Fixed an issue where BGP aggregate routes were not created and discard routes were not installed in the routing table.

Fixed an issue where the TLS handshake did not complete and the session did not go through. This occurred if the HTTP header insertion applied to an HTTP CONNECT request passing through the firewall, the scan-handshake feature was enabled, the session matched a decryption policy rule with the decrypt action, and if the TLS client hello was in a single packet and TLS 1.2 or below.

Fixed an issue where, when configuring Safenet HSMs in HA and authentication HSM manually, the second HSM server failed to authenticate due to the firewall overwriting the first HSM server's certificate with the second HSM server's certificate.

Fixed an issue on Panorama where a memory leak occurred related to the reportd process due to retaining memory that was temporarily used for report generation instead of releasing the memory for reuse, which resulted in continuous accumulation and memory exhaustion.

Fixed an issue where using the IKEv2 multiplier setting for VPN re-authentication resulted in the firewall not re-authenticating at the expected intervals when both sides initiated rekeying. The internal re-authentication counter incremented when the local side triggered the rekey, but not when the peer side triggered it.

Fixed an issue where the firewall became unresponsive after an upgrade due to the fsck command scanning drive partitions in parallel with the root partition, which caused the process to take an extended amount of time.

(VM-Series firewalls only) Fixed an issue where the firewall became inaccessible via the web interface and SSH and remained in an initializing state.

Fixed an issue where the LFC failed to validate Certificate Revocation Lists (CRL) for SSL syslog connections, which caused a failure to forward logs to external syslog servers.

Fixed an issue where the number of registered IP Tags on Panorama did not match the number of registered IP Tags on the managed firewalls due to a change in file format between PAN-OS releases.

Fixed an issue where push operations from Panorama failed on passive firewalls when an application was removed from a Security policy rule and the policy rule was referenced in a device group.

Fixed an issue where the GlobalProtect client (UWP) or metered hotspot connections triggered TLS resumption for GlobalProtect portal authentication, which caused the portal authentication to fail with a valid cert required error.

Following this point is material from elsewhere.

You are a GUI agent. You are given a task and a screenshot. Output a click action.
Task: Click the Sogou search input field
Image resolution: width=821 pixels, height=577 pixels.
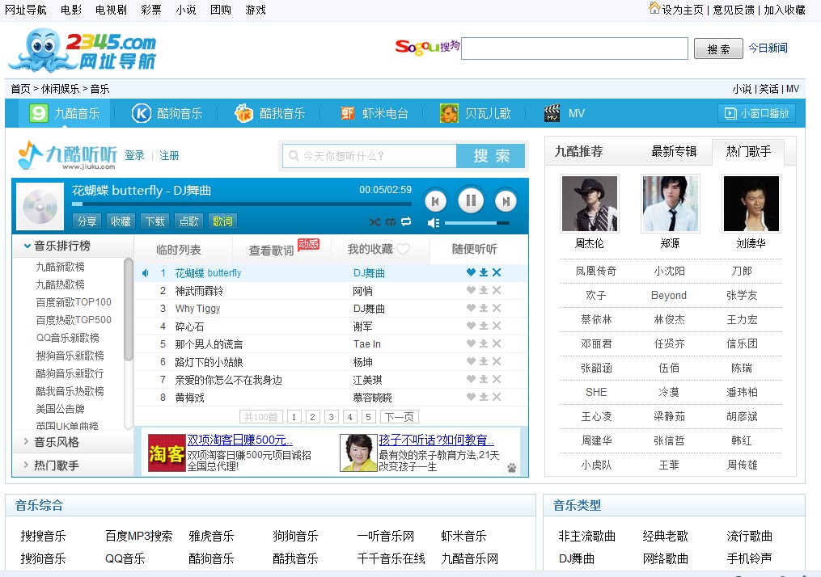coord(573,48)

Fixed an issue where commit all operations failed when the application openair-psa was used as a keyword on a remote network instance that was upgraded to an affected release.

Fixed an issue where GlobalProtect clients experienced slow SMB-V3 download throughput when passing through a Prisma IPSec tunnel and the firewall and the SMB-V3 session owner dataplane was the same as the IPSec-ESP tunnel on the multi-dataplane firewall.